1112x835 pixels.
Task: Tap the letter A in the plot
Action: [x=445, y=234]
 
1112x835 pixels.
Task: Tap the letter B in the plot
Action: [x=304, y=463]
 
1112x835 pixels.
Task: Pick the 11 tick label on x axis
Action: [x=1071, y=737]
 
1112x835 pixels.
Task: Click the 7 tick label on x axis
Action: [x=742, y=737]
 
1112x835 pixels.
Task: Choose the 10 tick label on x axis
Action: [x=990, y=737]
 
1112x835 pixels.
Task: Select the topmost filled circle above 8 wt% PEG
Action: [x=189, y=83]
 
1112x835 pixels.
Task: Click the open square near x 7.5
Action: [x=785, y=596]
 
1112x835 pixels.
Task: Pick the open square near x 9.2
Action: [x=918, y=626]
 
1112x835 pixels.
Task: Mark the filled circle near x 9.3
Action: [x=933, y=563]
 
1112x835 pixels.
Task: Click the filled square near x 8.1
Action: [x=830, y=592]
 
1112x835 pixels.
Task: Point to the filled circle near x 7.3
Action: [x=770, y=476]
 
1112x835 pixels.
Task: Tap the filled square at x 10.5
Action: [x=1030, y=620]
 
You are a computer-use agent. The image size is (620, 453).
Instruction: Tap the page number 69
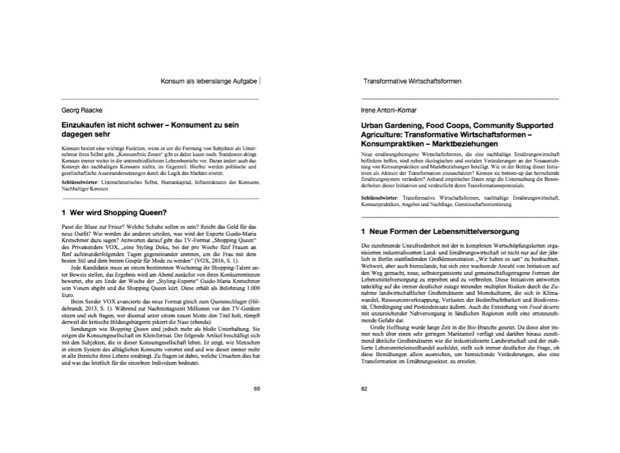point(256,389)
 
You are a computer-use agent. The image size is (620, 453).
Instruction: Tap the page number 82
point(364,389)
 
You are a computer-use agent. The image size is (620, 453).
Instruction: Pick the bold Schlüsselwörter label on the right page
point(380,198)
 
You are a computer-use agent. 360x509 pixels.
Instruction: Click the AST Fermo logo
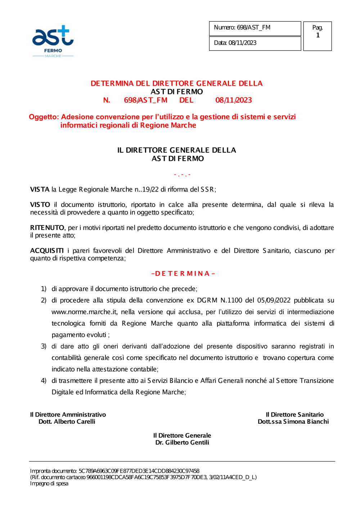(53, 41)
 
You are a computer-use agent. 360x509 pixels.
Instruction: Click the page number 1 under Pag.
(318, 35)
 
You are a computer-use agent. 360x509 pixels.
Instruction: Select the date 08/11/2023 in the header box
(243, 43)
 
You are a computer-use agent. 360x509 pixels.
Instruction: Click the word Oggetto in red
(44, 117)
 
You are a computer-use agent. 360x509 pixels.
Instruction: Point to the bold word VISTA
(40, 190)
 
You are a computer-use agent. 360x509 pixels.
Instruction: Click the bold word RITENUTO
(47, 228)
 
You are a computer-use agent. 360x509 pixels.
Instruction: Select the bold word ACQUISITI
(47, 251)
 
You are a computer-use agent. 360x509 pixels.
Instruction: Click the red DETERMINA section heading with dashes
(183, 274)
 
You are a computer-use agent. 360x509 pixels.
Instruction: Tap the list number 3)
(44, 346)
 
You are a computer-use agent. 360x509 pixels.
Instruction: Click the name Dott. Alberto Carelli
(67, 422)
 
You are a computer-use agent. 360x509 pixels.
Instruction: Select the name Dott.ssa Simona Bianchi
(293, 422)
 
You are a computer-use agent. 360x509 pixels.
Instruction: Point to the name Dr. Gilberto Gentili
(182, 442)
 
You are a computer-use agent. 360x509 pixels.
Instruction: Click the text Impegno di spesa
(49, 483)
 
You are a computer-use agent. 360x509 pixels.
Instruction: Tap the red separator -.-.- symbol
(182, 175)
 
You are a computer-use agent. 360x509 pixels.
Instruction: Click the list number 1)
(44, 289)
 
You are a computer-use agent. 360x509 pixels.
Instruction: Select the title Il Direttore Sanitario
(294, 415)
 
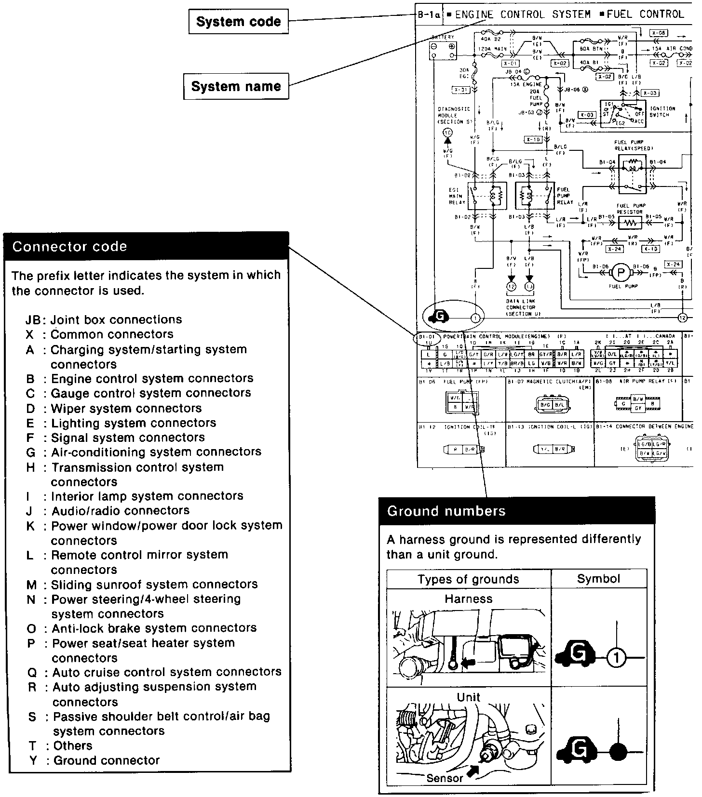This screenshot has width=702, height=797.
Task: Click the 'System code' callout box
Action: click(238, 22)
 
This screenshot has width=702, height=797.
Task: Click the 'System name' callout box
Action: click(236, 87)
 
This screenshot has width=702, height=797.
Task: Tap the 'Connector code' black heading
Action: click(146, 246)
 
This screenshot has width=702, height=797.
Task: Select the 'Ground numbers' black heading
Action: click(516, 511)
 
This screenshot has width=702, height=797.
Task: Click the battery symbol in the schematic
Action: click(443, 51)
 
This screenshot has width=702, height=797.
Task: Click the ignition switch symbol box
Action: click(622, 114)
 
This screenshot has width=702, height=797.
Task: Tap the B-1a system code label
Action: click(429, 15)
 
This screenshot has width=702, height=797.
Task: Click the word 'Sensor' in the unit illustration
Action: click(445, 778)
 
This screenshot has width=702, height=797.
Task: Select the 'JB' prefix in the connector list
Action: click(35, 320)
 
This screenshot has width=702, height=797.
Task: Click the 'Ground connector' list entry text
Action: click(106, 761)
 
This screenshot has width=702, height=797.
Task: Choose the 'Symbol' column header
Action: click(598, 579)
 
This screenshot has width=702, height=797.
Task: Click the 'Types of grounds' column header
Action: click(468, 579)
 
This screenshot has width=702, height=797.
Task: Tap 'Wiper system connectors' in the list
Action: click(126, 409)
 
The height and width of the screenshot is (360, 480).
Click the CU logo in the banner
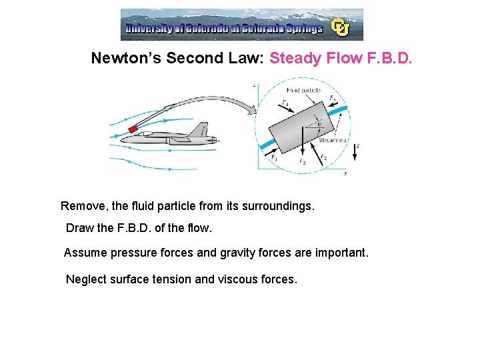[x=341, y=27]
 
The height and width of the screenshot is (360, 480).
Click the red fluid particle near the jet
[x=133, y=127]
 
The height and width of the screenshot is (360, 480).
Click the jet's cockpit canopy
[x=158, y=133]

********

__INSTRUCTION__:
Filter the items above, keeping every line that contains the word "plot". Match case exactly.

__RESPONSE BELOW__:
Task: Tap the letter A in the plot
Task: Tap the letter B in the plot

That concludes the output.